Problem requirements: Output the records in the stretch from the line containing "Identify the click" through the line containing "View my complete profile (967, 406)" as a two-column CSV with columns record and answer. Make one row per record, and put each value in a single quoted field with line breaks replaced by spaces.

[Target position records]
----------
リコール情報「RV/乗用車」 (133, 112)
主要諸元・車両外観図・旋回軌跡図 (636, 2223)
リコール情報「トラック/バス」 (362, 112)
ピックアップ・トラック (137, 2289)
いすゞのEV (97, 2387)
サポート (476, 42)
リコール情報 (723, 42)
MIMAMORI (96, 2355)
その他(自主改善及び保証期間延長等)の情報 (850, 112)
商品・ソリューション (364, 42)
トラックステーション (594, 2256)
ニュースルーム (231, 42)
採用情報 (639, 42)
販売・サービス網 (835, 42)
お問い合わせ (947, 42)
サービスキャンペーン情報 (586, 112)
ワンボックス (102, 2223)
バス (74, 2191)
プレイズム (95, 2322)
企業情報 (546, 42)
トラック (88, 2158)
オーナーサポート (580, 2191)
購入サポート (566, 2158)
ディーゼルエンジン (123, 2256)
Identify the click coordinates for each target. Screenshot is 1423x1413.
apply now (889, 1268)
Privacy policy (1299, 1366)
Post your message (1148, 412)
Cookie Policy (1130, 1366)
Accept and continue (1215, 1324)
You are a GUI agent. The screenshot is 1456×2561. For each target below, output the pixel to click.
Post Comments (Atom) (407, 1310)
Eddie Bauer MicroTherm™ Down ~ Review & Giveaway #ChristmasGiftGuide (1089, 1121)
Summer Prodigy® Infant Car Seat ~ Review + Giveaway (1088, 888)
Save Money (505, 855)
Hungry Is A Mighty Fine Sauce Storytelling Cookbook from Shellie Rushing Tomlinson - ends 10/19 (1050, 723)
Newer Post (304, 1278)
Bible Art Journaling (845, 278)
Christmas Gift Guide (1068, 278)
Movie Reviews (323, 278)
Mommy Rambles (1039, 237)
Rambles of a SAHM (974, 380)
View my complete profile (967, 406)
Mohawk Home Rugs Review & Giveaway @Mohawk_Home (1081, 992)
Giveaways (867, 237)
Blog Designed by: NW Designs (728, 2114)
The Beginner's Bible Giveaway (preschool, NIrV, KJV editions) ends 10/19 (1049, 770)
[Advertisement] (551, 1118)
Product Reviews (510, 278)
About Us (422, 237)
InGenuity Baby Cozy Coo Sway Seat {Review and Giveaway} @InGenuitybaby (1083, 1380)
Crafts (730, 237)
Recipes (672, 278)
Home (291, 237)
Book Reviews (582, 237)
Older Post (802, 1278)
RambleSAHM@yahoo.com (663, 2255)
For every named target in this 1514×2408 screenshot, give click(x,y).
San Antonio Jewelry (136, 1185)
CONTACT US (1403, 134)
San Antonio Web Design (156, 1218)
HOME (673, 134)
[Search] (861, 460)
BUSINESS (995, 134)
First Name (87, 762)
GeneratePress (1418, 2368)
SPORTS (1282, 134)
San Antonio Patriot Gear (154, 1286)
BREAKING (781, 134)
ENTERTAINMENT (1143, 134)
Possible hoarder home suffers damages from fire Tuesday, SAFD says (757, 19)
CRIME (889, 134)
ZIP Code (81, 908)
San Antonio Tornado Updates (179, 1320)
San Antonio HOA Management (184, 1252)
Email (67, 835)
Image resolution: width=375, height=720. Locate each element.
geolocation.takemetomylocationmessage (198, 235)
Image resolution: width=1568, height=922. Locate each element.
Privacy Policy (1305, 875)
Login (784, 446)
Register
----------
Answer:
record,answer
"Identify the click coordinates for each target. Screenshot is 1423x1413. apply now","(889, 1268)"
"Privacy policy","(1299, 1366)"
"Post your message","(1148, 412)"
"Cookie Policy","(1130, 1366)"
"Accept and continue","(1215, 1324)"
"You are a GUI agent. The screenshot is 1456×2561. For each target below, output the pixel to click. Post Comments (Atom)","(407, 1310)"
"Eddie Bauer MicroTherm™ Down ~ Review & Giveaway #ChristmasGiftGuide","(1089, 1121)"
"Summer Prodigy® Infant Car Seat ~ Review + Giveaway","(1088, 888)"
"Save Money","(505, 855)"
"Hungry Is A Mighty Fine Sauce Storytelling Cookbook from Shellie Rushing Tomlinson - ends 10/19","(1050, 723)"
"Newer Post","(304, 1278)"
"Bible Art Journaling","(845, 278)"
"Christmas Gift Guide","(1068, 278)"
"Movie Reviews","(323, 278)"
"Mommy Rambles","(1039, 237)"
"Rambles of a SAHM","(974, 380)"
"View my complete profile","(967, 406)"